On the negative side, there are a handful of typos and a few awkwardly phrased sentences, but that shouldn't matter too much, as under "normal" circumstances, he'd have editor to clean that up. The only substantial negative point here is that I still don't understand the tables so much. Could you please explain how you got these numbers from your table: "64% of the players in their 20's continued their improvement into the second season, to 43% of the players in their 30's"?

Also, I'd love to hear more about how you use both NCAA stats in your projection analysis and only a partial season's worth of stats (minors or otherwise).

As a reader, what I'd love to see more than anything else for the future is someone who can provide regular updates to PECOTA (or an equivalent projection system) throughout the season. It seems like Brian could do this (and so much more).

fsumatthunter
5/31
I will say that Brian's articles have been a little over my head statistically in the past and I felt like he didn't do a great job in analysis of bringing it down a notch or two for the people who were merely okay with numbers.

However I really enjoyed this article and felt like he did a good job from start to finish. The only part I didn't love, was exactly what Kevin touched on that college stats scare me. I'd really have to see how they are translated and there simply wasn't room for that. I think just the minor league translations are enough without the college stats.

Still, I will be giving it a thumbs up. Continue the good work.
tkniker
5/31
Other than mine, one of my two favorite articles this week.

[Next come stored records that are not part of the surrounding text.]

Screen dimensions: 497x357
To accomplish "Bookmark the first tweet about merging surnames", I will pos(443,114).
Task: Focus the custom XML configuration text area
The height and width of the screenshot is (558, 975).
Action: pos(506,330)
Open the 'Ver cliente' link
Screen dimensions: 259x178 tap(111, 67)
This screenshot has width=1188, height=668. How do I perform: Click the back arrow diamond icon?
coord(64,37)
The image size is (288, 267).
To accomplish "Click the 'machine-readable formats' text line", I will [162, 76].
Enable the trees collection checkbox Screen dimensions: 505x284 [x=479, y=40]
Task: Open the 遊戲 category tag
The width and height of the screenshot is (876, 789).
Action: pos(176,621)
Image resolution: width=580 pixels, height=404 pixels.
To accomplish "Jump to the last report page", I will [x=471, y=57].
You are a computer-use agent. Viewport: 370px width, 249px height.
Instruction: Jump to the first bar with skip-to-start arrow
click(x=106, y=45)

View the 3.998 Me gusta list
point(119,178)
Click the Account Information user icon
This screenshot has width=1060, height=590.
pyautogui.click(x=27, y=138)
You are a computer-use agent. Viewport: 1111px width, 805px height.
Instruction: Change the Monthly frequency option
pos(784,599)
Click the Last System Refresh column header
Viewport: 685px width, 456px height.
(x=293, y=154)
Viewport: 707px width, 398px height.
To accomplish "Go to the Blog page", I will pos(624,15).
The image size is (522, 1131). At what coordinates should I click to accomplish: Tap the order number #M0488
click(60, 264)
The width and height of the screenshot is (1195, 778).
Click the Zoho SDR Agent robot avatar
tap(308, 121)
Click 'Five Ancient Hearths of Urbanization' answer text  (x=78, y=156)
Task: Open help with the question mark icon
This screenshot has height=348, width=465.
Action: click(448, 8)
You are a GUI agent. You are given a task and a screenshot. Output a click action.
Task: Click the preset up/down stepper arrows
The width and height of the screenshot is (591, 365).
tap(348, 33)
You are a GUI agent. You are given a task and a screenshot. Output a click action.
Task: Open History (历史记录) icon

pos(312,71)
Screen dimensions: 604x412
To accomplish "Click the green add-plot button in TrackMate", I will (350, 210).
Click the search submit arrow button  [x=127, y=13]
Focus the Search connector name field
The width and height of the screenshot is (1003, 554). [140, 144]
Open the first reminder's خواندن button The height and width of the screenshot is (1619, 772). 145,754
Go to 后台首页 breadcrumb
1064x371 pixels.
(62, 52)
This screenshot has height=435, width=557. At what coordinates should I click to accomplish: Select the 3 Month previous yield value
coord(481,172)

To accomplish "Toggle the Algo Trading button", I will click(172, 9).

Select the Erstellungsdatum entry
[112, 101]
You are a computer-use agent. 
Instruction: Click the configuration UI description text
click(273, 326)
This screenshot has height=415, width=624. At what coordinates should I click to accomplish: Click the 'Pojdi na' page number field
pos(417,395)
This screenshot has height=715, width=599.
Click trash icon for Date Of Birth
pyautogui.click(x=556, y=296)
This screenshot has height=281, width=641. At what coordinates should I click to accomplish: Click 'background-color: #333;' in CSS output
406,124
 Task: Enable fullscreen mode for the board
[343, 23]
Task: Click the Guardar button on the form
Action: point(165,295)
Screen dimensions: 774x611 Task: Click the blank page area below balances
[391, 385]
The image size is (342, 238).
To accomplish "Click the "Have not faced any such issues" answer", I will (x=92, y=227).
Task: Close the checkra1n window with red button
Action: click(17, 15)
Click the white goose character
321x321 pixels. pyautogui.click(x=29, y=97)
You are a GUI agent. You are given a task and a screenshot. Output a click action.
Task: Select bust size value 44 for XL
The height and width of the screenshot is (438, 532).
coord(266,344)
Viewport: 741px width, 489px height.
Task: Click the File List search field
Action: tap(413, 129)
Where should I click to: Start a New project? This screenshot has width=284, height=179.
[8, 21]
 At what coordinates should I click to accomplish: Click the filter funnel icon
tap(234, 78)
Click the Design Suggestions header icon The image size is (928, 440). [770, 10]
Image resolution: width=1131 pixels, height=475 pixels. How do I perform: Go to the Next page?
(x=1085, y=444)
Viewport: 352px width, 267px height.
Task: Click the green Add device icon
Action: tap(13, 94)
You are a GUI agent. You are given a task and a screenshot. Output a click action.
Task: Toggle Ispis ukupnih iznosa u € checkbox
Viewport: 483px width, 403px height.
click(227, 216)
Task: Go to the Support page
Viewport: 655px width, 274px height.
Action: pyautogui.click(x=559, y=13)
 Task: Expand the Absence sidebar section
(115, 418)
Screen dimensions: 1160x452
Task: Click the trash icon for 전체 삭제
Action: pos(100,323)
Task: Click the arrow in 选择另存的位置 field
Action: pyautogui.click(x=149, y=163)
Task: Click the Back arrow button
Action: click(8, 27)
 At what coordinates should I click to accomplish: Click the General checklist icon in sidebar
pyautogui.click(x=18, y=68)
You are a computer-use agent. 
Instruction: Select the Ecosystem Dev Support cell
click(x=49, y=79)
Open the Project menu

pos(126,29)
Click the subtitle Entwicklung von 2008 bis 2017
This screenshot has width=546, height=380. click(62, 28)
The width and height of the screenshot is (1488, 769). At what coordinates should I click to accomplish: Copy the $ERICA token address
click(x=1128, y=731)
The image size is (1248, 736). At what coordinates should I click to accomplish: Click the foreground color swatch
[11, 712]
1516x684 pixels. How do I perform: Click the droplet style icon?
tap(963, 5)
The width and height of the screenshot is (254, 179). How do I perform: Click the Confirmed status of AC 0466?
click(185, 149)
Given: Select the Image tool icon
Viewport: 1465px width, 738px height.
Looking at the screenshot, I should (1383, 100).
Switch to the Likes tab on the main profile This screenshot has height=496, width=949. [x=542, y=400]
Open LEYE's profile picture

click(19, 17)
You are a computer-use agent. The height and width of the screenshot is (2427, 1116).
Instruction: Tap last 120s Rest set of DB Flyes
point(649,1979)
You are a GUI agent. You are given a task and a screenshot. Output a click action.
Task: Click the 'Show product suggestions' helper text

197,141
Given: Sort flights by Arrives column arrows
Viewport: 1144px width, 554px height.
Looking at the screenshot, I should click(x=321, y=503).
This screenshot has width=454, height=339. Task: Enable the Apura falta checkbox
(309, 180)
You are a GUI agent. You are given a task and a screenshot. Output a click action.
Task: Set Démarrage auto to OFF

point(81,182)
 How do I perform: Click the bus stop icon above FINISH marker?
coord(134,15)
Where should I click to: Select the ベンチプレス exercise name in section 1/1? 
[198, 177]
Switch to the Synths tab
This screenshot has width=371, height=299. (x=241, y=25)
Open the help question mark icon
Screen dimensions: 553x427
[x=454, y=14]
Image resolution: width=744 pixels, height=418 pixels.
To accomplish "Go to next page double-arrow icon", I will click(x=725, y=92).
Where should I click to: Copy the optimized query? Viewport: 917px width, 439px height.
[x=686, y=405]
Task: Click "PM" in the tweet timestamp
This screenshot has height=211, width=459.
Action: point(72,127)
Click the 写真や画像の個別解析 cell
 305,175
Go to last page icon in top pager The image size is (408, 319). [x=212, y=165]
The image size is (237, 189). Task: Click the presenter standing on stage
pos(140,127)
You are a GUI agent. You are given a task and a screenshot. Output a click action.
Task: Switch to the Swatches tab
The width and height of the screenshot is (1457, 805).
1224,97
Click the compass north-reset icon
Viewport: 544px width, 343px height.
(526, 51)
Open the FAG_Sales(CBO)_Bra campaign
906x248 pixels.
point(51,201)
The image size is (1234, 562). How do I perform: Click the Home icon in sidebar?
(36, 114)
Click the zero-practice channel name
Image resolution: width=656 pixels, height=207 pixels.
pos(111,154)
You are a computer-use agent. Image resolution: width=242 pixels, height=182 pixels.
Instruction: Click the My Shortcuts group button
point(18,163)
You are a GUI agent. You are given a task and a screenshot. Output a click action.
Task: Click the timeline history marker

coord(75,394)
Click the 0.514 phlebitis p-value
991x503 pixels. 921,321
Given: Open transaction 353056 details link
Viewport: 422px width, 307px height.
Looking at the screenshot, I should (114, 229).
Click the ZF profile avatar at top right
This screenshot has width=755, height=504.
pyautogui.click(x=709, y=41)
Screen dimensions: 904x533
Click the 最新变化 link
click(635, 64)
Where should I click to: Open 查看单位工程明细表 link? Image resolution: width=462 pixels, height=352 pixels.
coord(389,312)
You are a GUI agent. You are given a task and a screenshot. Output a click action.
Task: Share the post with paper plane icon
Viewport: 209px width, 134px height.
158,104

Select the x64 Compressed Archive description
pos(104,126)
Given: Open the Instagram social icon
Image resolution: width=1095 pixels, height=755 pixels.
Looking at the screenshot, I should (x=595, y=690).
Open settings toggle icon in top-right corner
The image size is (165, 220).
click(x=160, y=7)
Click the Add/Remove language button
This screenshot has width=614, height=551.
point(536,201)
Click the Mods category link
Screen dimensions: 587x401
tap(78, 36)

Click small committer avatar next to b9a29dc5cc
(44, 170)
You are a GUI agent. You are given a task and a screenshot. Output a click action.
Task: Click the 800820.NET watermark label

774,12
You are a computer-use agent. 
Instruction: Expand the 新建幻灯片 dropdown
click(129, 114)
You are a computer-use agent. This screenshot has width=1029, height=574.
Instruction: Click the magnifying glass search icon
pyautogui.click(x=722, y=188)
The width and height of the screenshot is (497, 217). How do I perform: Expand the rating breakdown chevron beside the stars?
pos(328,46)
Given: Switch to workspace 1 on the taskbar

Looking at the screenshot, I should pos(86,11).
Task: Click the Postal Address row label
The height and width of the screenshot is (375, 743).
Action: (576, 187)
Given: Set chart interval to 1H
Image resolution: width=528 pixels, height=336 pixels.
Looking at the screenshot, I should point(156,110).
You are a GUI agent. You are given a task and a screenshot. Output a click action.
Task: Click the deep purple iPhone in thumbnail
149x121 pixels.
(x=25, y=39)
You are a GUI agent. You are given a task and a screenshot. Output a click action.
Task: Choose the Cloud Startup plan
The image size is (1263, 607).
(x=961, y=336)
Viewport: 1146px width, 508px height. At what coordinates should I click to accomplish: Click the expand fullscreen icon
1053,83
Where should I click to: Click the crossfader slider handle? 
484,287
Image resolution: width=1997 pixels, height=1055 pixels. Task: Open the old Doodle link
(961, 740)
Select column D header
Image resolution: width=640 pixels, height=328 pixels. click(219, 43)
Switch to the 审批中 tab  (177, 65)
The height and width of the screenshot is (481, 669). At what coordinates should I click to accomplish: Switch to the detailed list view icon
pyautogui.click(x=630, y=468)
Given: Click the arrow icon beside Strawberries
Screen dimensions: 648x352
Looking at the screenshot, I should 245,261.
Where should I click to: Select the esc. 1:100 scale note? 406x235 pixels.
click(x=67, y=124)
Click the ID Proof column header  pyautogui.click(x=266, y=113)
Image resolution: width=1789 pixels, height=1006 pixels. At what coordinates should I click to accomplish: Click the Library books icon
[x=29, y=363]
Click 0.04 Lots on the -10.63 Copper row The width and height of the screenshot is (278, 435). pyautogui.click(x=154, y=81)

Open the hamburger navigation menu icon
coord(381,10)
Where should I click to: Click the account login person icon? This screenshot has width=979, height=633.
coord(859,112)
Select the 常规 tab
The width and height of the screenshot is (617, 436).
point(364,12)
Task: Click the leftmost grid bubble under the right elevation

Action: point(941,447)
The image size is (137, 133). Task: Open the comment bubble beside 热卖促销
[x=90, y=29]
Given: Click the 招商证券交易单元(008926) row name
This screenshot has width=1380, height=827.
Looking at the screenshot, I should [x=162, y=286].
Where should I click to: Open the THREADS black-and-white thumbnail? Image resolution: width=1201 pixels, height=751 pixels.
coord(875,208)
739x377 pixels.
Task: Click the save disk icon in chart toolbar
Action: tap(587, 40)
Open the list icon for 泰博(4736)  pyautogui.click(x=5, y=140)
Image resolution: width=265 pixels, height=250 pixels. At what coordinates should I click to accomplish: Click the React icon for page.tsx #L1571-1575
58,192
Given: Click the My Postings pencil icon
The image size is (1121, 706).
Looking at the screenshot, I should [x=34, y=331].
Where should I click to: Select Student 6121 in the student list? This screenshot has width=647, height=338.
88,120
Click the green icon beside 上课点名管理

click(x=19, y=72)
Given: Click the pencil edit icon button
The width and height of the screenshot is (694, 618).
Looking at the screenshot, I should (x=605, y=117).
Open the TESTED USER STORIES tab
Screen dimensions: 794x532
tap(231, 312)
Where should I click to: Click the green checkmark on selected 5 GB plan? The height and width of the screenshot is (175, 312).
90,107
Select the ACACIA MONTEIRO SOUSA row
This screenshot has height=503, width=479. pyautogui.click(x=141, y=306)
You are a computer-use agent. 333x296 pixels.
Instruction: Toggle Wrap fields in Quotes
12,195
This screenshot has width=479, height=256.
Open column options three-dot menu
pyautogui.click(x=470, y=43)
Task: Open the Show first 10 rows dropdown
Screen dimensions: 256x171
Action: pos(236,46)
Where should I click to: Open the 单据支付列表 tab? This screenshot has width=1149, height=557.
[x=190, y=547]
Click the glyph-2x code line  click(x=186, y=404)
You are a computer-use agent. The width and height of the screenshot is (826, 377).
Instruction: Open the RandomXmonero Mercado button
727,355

Every week, Brian has some great things to say, and even better, it seems he's getting better and better at making his great work more readable. If this trend improvement continues, I can't wait to see what Brian's articles are going to be like in a few weeks
markpadden
5/31
Liked the topic. Did not like the readability/presentation of the data. Did not like the shift from general analysis to single-player anecdotes in the second half.
JayhawkBill
5/31
My weakest thumbs up of the week. I don't mind when Brian gets into challenging analysis. What I mind here is that the analysis is good, not great, but that the writing still isn't as good as that of his best competitors.
prospero14
5/31
1) I thought the beginning was quite strong, but I tuned during the section on Matt Weiters. Crowing about how you nailed someone's triple A numbers didn't really fit with the theme of your article. Meiters isn't a breakout player; he hasn't even played yet.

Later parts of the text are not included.